Mary Kay Audd at the OTA says that the high speed tolling worked well once the transponder supplier Amtech beefed up the e-tags batteries, but that there has been a slightly growing problem of toll evaders without transponders simply bolting through. The toll evasion rate she says has been about the same in the e-toll (PIKEPASS) lanes as in the unattended coin machine lanes — 5%, which on the Turnpike’s revenues of $110m in 1996 is about $6m a year.

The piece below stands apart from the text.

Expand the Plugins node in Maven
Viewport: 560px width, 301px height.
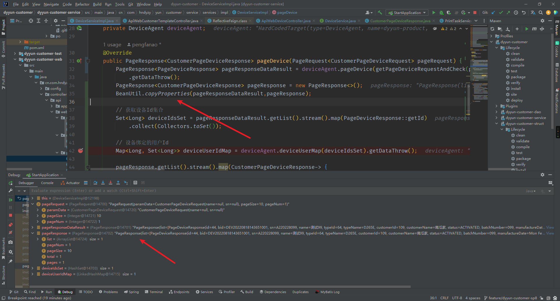click(x=496, y=106)
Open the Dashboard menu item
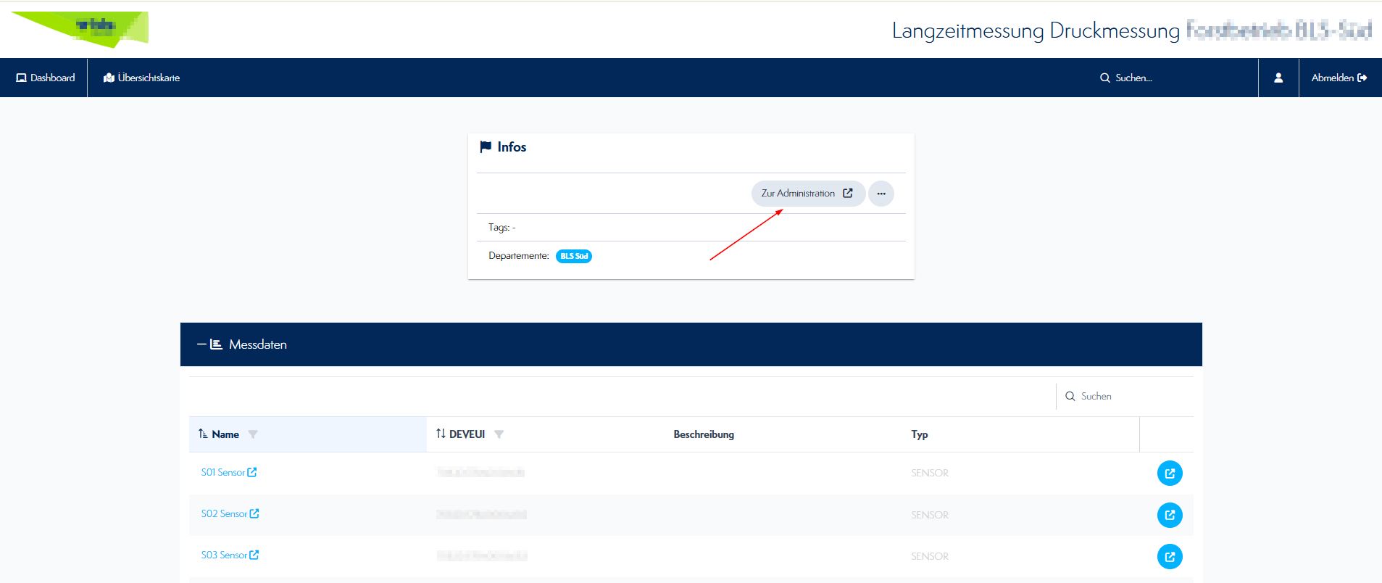 click(x=45, y=78)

That is after sifting out malfunction ‘violations’ where for example the patron does feed the coin machine money but the coins hangs or where a toll transponder is read and the e-toll account is debited but only after a violation has been indicated in the system and a picture taken. This happens occasionally in very high speed passes, Audd says, and usually if the transponder is not properly mounted.

For several years the pike has got by with a combination of patron willingness to “do the right thing” and bluff. Enforcement policy consisted of occasionally catching people with a camera and sending them a stern letter demanding payment. A surprising number, something over 90%, Audd says, simply paid up.

But it was really a bluff, she says, because toll evasion was not a traffic or criminal offense and there was no workable way to follow-up against those that ignored the stern letter. Civil proceedings would cost too much.

All it would have taken to open up the turnpike to rampant bolt-throughs was a single newspaper expose of the bluff involved in that letter of demand. So recently the Turnpike persuaded the state legislature to pass a law giving it effective sanctions to collect unpaid tolls. Titled the Electronic Toll Collection Act, it came into force Oct 1, and provides for an administrative fee of $15 for each mailed demand-for-payment and progressively increasing charges for multiple and unpaid tolls, with provision for an eventual block on car license tag renewal.

The OTA has 907km of toll road consisting of 10 pikes with 209 interchanges and sees 3.2b vehicle-km travelled on it annually. It has point tolls usually at a mainline plaza somewhere near the middle of the pike and with ramp plazas or trumpet IC plazas. It does 190k toll transactions each day charging an average 6.3c/km for cars. 40% of its tolls are collected via PIKEPASS read-only e-tags from Amtech and it employs 279 staff in toll operations. There are 337k e-tags out with patrons and 187k e-tag accounts. The cash toll is about 10% more than the e-tag toll. E-tags are distributed from two turnpike stores but it now has about 40 agents selling at shopping centers.

The turnpikes link the two major cities Oklahoma City and Tulsa and the main link with St Louis and the east and provide a major part of rural road in the eastern half of the state, which a total population of only 3.3m. The only mwy standard highways other than those of the turnpikes are I-40 east-west and I-35 north-south intersecting in Oklahoma City. (Contact Mary Kay Audd OTA 405 936 3607)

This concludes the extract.